佐久間信盛はなぜ追放された?非情な最期と子孫がつないだ家の再起

大名/武士

佐久間信盛(さくま・のぶもり)は、織田信長に早くから仕えた〝古参の重臣(老臣)〟です。

ところが晩年、織田信長から厳しい叱責(しっせき)を受け、ついには追放されてしまいました。
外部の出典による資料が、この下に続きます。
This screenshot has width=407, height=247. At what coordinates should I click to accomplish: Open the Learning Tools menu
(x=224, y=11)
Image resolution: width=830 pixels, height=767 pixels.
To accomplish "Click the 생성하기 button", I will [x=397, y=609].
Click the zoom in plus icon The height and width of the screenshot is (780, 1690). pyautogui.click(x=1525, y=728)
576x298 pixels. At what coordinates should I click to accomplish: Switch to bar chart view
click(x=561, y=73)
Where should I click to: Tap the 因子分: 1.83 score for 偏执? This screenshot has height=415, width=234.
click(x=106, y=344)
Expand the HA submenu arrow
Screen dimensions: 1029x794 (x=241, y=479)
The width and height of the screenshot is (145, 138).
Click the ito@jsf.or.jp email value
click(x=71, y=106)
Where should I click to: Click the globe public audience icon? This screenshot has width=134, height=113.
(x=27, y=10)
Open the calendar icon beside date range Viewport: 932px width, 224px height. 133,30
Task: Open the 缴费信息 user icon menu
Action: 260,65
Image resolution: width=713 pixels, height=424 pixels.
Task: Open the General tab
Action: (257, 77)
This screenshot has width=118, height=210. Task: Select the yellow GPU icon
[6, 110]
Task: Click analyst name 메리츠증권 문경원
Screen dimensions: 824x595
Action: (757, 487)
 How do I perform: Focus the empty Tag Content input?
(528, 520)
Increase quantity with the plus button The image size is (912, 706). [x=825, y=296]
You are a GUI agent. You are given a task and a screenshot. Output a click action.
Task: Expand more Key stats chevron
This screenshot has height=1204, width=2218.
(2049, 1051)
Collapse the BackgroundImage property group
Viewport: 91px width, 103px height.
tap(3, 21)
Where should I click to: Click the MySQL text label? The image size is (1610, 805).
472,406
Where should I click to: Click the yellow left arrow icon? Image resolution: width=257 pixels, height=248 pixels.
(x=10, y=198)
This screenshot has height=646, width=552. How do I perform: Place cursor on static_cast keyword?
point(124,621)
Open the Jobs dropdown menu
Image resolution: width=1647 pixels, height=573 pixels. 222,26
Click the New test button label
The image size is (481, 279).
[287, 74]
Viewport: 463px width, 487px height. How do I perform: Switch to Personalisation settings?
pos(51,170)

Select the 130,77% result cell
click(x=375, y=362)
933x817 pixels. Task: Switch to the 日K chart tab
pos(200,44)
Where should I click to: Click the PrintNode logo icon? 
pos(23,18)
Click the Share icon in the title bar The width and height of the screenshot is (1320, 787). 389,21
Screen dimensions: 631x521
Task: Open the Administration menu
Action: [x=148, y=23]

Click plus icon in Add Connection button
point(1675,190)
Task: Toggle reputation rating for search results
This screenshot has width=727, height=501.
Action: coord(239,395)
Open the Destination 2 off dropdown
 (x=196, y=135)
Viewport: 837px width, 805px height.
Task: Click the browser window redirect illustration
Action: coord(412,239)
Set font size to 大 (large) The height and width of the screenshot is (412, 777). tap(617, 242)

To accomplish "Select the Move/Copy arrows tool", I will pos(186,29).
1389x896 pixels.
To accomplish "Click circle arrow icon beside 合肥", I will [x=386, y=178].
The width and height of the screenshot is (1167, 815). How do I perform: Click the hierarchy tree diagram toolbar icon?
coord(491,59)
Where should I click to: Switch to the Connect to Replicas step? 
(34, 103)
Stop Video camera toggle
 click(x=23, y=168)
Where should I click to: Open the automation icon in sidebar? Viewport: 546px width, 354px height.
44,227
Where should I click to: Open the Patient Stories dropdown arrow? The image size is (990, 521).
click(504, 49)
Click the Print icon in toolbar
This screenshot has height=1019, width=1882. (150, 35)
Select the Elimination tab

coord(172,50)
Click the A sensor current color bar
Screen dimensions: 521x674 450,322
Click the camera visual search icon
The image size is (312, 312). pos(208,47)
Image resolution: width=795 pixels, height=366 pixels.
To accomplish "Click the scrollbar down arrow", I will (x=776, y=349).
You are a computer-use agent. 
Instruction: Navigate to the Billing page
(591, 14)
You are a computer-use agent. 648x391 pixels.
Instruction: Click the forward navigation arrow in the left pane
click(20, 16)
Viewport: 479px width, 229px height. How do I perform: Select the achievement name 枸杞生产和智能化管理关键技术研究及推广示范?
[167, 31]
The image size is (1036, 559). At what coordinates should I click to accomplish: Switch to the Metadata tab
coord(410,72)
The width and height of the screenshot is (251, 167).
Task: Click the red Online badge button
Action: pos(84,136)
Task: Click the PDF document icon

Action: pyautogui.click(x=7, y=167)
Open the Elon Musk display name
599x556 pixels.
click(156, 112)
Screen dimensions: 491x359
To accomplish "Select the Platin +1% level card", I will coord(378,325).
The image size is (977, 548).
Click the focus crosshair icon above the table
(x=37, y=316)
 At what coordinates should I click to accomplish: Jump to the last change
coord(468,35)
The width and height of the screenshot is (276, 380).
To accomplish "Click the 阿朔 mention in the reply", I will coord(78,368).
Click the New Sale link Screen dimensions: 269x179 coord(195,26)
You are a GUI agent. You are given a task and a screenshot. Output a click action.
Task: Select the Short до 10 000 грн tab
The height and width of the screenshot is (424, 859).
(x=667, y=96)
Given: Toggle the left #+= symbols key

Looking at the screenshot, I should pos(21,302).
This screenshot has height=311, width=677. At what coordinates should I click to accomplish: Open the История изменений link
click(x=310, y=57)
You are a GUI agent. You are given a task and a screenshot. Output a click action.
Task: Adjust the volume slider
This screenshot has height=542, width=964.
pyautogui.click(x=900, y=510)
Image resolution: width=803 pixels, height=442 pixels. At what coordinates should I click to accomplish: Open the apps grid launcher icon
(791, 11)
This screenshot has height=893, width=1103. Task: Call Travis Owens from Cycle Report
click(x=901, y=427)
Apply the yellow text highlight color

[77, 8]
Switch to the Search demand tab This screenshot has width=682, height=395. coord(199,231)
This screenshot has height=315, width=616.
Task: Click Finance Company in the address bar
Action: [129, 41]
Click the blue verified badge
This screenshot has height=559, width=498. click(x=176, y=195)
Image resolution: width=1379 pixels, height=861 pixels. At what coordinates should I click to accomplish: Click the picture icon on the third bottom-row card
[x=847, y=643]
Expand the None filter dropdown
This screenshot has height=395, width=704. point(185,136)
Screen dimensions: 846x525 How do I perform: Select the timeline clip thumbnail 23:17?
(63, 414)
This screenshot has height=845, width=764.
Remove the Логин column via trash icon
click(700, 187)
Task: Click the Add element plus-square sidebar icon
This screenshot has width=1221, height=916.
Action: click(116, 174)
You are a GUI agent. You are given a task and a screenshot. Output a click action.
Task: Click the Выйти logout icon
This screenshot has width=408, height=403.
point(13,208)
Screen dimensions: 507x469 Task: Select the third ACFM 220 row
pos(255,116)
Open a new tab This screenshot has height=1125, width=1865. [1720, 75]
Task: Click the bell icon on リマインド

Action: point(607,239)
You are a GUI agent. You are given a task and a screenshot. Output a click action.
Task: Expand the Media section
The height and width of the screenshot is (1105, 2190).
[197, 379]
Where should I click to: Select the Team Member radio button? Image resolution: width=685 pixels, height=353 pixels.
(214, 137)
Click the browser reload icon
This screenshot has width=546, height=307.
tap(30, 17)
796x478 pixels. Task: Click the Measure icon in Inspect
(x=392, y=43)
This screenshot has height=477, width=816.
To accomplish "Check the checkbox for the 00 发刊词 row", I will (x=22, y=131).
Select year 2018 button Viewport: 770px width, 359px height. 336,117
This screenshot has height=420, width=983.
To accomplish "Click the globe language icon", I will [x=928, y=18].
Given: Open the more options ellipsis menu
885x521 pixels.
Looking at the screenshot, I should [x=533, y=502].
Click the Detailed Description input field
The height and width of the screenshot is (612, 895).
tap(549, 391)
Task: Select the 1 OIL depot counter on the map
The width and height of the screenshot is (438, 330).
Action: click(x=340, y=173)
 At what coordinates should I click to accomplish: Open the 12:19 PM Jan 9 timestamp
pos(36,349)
戦国時代の武将といえば、合戦で討ち死にするイメージが強いかもしれません。

しかし、佐久間信盛は、〝戦場で死んだ武将〟ではなく〝評価が失墜し失脚した武将〟として語られることが多い点で印象に強く残ります。

この記事では、佐久間信盛の人生を〝追放〟〝最期〟〝子孫〟というキーワードに即して見ていきたいと思います^^

佐久間信盛の追放が示す戦国のリアル!成果が出なければ「古参」も切り捨てる織田信長の苛烈さ

佐久間信盛に突きつけられた「19ヶ条の折檻状」とは?

結論から言うと、佐久間信盛の追放は〝一度の大失敗で即刻追放〟ではなく、織田信長から見て〝成果が出ない状態が長く続いたから追放〟という側面が大きいと理解できます。

佐久間信盛が深く関わった戦いとしてよく挙げられるのが、石山本願寺(いしやまほんがんじ)をめぐる長い戦いです。

この戦いは短期決戦になりにくく、前線の緊張が続く一方で、当事者ではない人間から見ると「いつ決着するのか?」「どれだけ進展しているのか?」という状況が見えにくい戦いでした。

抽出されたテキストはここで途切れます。